** Opening Extract to read block **

The5:30 Study Session is Small Cell Facilities within the Public Right of Way. The small cell installations needed to improve cellular service within Cupertino have been opposed by some residents. The city, however, is just allowed to regulate appearance and placement, but not block installation. Council needs to understand that adding additional restrictions is labor intensive and may result  in cellular companies standing on their rights under federal law rather than conciliating with the city. The bigger picture is improvement of cellular reception, which is notoriously poor in areas of Cupertino.

Item #1 is the City Manager update on COVID-19 response efforts. Listen closely for the current status and economic impacts.

Item #2 is Reports on Committee assignments, expected to be minimal due to COVID-19. Following this item the consent calendar is routine.

Item #9, Municipal Code Amendments, modifies rights of entry for inspection, nuisance abatement, and the administrative penalties associated with these activities. This item consists primarily of cleanup of provisions in local law to be consistent with state law, and should not generate extensive discussion.

Item #10 is Fiscal Year (FY) 2020-21 Community Development Block Grant (CDBG)  Program, Below Market Rate (BMR), Affordable Housing Fund (AHF), and General Fund Human Service Grants (HSG) Program funding allocations. Cupertino qualifies for federal HUD (Housing and Urban Development) funds, but there is significant overhead in administering these programs. Staff is recommending shifting from a two year cycle to a three year cycle to reduce the burden for both the city and the applicants. Two applications were received for the $258,213 Capital Housing CBDG funds: (1) Rebuilding Together Silicon Valley Housing Repair and Rehabilitation for $81,875, and (2)  WVCS Vista Village Renovation for $174,850. The city received one application for BMR AHF Public Service Funds for Project Sentinel Fair Housing and Tenant-Landlord Counseling and Dispute Resolution for $43,000. No applications were received for the $6,000,000 Capital Housing Project Funds. These funds remain too meager to be attractive to developers at a time when one low-income home costs $800,000 or more to build. Recommended CDBG Public Service Applications are (1) Live Oak Adult Day Services for $20,935, and (2) WVCS Community Access to Resources and Education for $35,646.  The Housing Commission reviewed all allocations and recommends an increase in General Fund Human Services Grants from a $100,000 cap established in 2018 to $125,000 due to increases in homelessness. This increased funding would fully fund these requests: (1) Catholic Charities Long-Term Care Ombudsman for $10,000, (2) Maitri-MTH Client Services for $25,000, (3) SALA Legal Assistance to Elders for $15,000, and (4) WVCS Haven to Home for $65,780, which includes $4,000 in bus passes.

** Closing Extract to read block **
** Opening Source data block **

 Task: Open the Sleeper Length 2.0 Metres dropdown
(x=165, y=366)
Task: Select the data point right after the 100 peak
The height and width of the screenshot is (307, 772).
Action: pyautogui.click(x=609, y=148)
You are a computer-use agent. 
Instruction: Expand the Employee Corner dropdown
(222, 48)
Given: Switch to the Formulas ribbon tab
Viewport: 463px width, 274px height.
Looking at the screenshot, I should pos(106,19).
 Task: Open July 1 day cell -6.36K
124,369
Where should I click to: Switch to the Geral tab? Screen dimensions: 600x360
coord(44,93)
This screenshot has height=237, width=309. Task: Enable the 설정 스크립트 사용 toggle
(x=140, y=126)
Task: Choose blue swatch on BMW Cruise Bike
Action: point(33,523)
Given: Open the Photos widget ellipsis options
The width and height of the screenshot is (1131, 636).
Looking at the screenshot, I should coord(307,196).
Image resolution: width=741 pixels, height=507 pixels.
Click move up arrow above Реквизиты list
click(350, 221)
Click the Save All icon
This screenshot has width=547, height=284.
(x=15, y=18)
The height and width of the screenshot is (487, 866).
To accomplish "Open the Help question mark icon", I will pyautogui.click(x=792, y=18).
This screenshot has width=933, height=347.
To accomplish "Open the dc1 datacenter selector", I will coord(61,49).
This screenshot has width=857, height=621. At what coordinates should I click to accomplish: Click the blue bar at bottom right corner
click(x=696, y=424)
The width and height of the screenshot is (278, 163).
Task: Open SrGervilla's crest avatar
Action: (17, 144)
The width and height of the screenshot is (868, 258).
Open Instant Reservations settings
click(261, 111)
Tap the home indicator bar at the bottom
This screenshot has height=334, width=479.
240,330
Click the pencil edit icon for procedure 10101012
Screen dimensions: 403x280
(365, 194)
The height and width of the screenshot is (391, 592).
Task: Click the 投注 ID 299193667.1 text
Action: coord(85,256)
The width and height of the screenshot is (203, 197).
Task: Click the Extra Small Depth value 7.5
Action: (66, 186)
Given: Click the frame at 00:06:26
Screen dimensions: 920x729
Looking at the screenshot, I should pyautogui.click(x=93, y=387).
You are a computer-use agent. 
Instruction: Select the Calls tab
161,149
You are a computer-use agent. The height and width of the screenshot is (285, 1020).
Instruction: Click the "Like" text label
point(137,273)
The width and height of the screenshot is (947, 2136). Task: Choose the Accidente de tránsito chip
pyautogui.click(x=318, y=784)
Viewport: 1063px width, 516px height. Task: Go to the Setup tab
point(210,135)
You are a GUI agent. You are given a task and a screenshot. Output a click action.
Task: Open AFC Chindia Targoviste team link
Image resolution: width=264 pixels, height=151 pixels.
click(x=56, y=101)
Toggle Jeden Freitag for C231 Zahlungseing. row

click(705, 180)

** Closing Source data block **

• _Problems to work on_:
A. Reproduce word for word the stretch of the council agenda notes from "Item #1 is the" through "generate extensive discussion.".
B. Answer these questions from the council agenda notes:
(i) What is the subject of the City Manager update under Item #1?
(ii) For the Item #10 funding, staff recommends shifting from what cycle to what cycle?
(iii) What amount of Capital Housing Project Funds received no applications?

• _Answers in order_:
A.
Item #1 is the City Manager update on COVID-19 response efforts. Listen closely for the current status and economic impacts.

Item #2 is Reports on Committee assignments, expected to be minimal due to COVID-19. Following this item the consent calendar is routine.

Item #9, Municipal Code Amendments, modifies rights of entry for inspection, nuisance abatement, and the administrative penalties associated with these activities. This item consists primarily of cleanup of provisions in local law to be consistent with state law, and should not generate extensive discussion.

B.
(i) COVID-19 response efforts
(ii) From a two year cycle to a three year cycle
(iii) $6,000,000